[Stored data entries]

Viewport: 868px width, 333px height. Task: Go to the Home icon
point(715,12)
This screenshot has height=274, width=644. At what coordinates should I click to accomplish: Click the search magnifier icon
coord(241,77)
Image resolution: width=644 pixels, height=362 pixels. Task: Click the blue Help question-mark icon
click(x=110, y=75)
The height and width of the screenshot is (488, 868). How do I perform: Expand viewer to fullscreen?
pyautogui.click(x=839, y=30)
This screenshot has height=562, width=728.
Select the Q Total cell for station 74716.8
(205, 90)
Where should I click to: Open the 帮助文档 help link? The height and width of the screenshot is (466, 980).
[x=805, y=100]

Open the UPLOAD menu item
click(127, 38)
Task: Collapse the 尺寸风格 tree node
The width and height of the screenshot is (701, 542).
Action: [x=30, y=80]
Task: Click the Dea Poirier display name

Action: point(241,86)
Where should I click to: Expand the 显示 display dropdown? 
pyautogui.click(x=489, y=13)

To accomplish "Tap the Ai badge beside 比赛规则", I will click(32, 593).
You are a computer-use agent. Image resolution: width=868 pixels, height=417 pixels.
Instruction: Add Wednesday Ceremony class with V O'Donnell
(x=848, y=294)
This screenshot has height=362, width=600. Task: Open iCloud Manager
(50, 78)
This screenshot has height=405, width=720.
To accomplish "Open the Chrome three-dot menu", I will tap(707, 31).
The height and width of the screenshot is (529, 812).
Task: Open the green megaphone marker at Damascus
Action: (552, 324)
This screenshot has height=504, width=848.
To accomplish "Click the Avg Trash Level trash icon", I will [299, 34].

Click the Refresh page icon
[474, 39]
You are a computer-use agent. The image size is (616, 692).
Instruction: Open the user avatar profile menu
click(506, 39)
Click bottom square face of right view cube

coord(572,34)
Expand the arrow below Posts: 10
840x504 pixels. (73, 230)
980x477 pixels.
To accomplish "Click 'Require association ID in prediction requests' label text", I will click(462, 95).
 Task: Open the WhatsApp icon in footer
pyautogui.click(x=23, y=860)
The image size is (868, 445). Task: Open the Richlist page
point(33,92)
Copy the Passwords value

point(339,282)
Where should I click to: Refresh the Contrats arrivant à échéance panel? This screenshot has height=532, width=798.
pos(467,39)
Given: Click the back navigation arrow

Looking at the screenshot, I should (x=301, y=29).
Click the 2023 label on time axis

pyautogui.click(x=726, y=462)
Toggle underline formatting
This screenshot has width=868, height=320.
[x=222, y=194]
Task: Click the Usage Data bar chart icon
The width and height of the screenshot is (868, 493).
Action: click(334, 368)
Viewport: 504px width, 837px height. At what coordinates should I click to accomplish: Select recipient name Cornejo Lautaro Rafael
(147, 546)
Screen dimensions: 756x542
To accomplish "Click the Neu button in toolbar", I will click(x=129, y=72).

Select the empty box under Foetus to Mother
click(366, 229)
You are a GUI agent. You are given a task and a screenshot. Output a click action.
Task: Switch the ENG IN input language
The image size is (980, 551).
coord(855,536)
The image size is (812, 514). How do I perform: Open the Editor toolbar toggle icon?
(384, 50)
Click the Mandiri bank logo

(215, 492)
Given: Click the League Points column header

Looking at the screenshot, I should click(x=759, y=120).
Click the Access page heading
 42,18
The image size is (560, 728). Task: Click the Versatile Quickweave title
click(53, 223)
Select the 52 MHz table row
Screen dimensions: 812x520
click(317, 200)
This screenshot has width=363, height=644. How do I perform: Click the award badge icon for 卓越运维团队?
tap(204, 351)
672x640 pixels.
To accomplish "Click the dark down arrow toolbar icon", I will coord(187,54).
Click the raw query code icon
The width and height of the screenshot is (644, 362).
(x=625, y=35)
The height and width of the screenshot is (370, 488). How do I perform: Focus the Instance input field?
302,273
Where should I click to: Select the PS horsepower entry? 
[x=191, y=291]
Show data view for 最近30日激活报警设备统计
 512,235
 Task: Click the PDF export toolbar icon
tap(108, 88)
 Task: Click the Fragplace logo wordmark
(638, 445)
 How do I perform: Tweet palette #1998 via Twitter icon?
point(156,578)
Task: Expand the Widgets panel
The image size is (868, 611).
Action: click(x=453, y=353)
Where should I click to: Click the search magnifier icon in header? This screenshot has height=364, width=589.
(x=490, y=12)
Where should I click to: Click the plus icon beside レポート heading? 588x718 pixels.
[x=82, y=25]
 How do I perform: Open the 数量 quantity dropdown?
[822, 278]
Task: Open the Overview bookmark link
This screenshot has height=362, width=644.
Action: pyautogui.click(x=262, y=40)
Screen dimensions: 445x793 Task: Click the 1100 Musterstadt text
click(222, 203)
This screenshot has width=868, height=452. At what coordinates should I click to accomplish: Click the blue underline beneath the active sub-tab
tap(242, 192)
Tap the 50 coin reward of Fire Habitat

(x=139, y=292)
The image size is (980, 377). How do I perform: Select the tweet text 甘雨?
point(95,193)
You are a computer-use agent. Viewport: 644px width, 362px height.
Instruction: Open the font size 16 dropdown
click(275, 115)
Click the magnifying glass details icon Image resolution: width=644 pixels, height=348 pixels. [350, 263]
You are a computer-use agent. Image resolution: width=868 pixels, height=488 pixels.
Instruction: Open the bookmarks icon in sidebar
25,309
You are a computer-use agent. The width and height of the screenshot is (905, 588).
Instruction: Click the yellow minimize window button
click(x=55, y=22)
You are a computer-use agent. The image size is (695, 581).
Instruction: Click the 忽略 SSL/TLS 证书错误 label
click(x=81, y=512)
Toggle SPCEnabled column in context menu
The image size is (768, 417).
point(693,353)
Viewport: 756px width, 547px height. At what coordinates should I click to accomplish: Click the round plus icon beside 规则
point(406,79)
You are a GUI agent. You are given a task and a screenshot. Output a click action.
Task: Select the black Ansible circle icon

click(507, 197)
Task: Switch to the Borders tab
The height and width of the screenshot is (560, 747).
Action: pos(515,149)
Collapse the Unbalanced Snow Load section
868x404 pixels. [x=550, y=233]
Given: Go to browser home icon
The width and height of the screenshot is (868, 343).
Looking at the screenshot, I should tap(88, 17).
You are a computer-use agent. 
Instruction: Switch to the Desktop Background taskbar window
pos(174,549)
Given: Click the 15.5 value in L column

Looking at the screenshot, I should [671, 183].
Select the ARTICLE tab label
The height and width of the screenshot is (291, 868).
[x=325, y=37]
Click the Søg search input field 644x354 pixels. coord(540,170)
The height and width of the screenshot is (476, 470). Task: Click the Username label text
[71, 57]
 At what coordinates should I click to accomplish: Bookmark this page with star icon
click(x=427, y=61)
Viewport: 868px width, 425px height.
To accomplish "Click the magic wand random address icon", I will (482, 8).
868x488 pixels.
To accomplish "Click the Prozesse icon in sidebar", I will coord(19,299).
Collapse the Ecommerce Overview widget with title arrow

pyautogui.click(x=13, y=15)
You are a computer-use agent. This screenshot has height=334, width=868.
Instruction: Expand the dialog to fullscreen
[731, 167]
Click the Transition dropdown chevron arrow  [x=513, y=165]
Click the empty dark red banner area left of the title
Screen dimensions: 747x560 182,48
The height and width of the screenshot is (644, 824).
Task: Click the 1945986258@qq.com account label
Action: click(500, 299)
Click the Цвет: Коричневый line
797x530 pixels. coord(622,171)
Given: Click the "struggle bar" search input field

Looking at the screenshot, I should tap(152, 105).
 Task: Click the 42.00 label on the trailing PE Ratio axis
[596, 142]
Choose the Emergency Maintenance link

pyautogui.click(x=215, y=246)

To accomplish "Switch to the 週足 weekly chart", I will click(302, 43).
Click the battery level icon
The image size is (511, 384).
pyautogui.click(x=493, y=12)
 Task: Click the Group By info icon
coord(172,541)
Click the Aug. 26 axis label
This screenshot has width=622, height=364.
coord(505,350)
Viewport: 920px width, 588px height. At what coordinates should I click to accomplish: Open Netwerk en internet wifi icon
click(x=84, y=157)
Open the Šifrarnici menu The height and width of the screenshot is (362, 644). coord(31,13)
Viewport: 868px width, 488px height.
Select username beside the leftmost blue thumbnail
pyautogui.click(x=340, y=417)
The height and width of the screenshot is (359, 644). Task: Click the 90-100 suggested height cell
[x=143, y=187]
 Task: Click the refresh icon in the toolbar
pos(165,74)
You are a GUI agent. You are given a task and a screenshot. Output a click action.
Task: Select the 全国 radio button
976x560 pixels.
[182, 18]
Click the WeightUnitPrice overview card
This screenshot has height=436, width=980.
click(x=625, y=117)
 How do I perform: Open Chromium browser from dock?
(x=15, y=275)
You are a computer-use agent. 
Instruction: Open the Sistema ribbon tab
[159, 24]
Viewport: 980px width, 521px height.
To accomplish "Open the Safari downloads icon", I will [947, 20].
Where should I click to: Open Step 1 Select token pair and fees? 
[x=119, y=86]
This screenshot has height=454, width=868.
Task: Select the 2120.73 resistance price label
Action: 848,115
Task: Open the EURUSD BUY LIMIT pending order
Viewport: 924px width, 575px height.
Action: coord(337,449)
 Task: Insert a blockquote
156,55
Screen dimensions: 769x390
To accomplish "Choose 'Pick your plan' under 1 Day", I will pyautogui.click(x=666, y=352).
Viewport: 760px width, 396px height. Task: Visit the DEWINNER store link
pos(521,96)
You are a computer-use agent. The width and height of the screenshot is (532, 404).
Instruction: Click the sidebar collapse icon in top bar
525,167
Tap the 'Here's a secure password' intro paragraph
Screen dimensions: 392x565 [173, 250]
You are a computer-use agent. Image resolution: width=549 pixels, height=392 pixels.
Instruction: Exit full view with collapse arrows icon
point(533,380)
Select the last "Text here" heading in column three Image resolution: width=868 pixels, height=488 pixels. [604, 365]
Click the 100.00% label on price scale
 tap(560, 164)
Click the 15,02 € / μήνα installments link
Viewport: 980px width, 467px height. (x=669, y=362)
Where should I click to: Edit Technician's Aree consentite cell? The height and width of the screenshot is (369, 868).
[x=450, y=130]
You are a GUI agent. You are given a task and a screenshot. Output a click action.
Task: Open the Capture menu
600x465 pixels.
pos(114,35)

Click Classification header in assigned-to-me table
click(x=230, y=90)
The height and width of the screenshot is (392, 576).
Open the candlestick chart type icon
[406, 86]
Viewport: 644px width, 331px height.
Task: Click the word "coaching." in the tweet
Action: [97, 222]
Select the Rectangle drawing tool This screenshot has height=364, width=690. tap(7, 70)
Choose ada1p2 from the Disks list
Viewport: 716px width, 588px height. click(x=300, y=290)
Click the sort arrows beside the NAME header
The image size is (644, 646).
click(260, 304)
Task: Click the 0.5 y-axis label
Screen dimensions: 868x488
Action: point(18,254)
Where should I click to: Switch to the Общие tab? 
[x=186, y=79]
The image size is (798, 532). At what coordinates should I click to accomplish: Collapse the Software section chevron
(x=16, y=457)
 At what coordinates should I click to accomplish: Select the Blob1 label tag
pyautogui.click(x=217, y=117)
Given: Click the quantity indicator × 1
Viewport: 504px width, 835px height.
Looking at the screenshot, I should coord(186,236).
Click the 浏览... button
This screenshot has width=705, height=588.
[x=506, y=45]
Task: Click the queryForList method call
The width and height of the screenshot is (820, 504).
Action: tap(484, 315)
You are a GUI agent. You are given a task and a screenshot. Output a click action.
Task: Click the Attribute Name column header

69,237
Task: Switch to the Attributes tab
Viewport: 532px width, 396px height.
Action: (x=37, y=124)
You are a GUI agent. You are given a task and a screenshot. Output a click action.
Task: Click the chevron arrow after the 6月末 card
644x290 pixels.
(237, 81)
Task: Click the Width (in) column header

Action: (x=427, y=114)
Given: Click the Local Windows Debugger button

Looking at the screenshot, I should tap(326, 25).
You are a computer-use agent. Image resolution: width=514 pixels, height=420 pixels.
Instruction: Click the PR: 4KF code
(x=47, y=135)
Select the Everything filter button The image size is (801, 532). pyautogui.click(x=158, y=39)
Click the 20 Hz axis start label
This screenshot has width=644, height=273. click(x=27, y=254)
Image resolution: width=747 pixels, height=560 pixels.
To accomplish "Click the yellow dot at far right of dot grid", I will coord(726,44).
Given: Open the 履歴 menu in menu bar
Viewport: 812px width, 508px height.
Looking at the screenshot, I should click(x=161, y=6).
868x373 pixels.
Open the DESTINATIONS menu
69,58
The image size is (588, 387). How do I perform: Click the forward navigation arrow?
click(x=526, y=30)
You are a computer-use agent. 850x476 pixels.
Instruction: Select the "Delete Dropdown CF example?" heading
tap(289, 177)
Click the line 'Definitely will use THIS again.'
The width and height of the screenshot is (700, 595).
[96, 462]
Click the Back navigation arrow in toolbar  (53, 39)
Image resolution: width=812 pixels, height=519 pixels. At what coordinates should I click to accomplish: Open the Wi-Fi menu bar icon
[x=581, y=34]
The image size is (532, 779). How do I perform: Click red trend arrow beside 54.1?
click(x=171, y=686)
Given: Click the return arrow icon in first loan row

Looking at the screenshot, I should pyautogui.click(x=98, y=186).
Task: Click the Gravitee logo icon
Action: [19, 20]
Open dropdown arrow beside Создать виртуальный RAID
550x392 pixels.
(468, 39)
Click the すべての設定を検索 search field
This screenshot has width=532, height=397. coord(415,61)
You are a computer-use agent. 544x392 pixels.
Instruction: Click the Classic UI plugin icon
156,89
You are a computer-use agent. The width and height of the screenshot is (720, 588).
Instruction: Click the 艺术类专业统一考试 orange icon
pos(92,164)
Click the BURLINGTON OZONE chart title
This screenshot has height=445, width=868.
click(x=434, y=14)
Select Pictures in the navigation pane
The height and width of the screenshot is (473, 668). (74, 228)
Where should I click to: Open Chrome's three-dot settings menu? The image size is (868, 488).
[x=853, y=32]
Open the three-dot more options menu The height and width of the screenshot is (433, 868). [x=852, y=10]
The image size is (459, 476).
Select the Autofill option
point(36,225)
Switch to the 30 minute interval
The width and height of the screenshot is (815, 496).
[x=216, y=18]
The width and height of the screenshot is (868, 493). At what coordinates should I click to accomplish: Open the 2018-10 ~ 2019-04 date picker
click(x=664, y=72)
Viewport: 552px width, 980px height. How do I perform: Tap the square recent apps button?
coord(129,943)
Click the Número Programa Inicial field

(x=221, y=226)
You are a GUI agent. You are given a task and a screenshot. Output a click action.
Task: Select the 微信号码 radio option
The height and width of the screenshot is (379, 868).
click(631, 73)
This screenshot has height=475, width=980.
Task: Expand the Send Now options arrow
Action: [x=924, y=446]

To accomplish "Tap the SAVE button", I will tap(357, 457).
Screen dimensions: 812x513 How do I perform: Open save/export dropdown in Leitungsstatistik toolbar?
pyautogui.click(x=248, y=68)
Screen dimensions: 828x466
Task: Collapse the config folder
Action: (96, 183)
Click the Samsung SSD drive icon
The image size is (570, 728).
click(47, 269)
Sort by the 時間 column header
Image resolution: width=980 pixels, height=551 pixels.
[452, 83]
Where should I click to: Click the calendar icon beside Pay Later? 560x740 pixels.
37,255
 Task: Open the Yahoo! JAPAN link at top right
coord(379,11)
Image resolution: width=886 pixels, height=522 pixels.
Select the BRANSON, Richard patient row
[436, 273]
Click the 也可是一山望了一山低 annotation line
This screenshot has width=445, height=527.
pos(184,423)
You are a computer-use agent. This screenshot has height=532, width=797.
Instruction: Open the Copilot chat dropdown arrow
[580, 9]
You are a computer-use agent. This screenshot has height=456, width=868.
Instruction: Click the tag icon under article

* **What the exercise asks**: Copy out word for word every line of the records from the line containing "Task: Click the refresh icon in the toolbar" through the line containing "click(x=230, y=90)", including both of those lines.

* **Task output**:
 Task: Click the refresh icon in the toolbar
pos(165,74)
You are a GUI agent. You are given a task and a screenshot. Output a click action.
Task: Select the 全国 radio button
976x560 pixels.
[182, 18]
Click the WeightUnitPrice overview card
This screenshot has height=436, width=980.
click(x=625, y=117)
 How do I perform: Open Chromium browser from dock?
(x=15, y=275)
You are a computer-use agent. 
Instruction: Open the Sistema ribbon tab
[159, 24]
Viewport: 980px width, 521px height.
To accomplish "Open the Safari downloads icon", I will [947, 20].
Where should I click to: Open Step 1 Select token pair and fees? 
[x=119, y=86]
This screenshot has height=454, width=868.
Task: Select the 2120.73 resistance price label
Action: 848,115
Task: Open the EURUSD BUY LIMIT pending order
Viewport: 924px width, 575px height.
Action: coord(337,449)
 Task: Insert a blockquote
156,55
Screen dimensions: 769x390
To accomplish "Choose 'Pick your plan' under 1 Day", I will pyautogui.click(x=666, y=352).
Viewport: 760px width, 396px height. Task: Visit the DEWINNER store link
pos(521,96)
You are a computer-use agent. The width and height of the screenshot is (532, 404).
Instruction: Click the sidebar collapse icon in top bar
525,167
Tap the 'Here's a secure password' intro paragraph
Screen dimensions: 392x565 [173, 250]
You are a computer-use agent. Image resolution: width=549 pixels, height=392 pixels.
Instruction: Exit full view with collapse arrows icon
point(533,380)
Select the last "Text here" heading in column three Image resolution: width=868 pixels, height=488 pixels. [604, 365]
Click the 100.00% label on price scale
 tap(560, 164)
Click the 15,02 € / μήνα installments link
Viewport: 980px width, 467px height. (x=669, y=362)
Where should I click to: Edit Technician's Aree consentite cell? The height and width of the screenshot is (369, 868).
[x=450, y=130]
You are a GUI agent. You are given a task and a screenshot. Output a click action.
Task: Open the Capture menu
600x465 pixels.
pos(114,35)

Click Classification header in assigned-to-me table
click(x=230, y=90)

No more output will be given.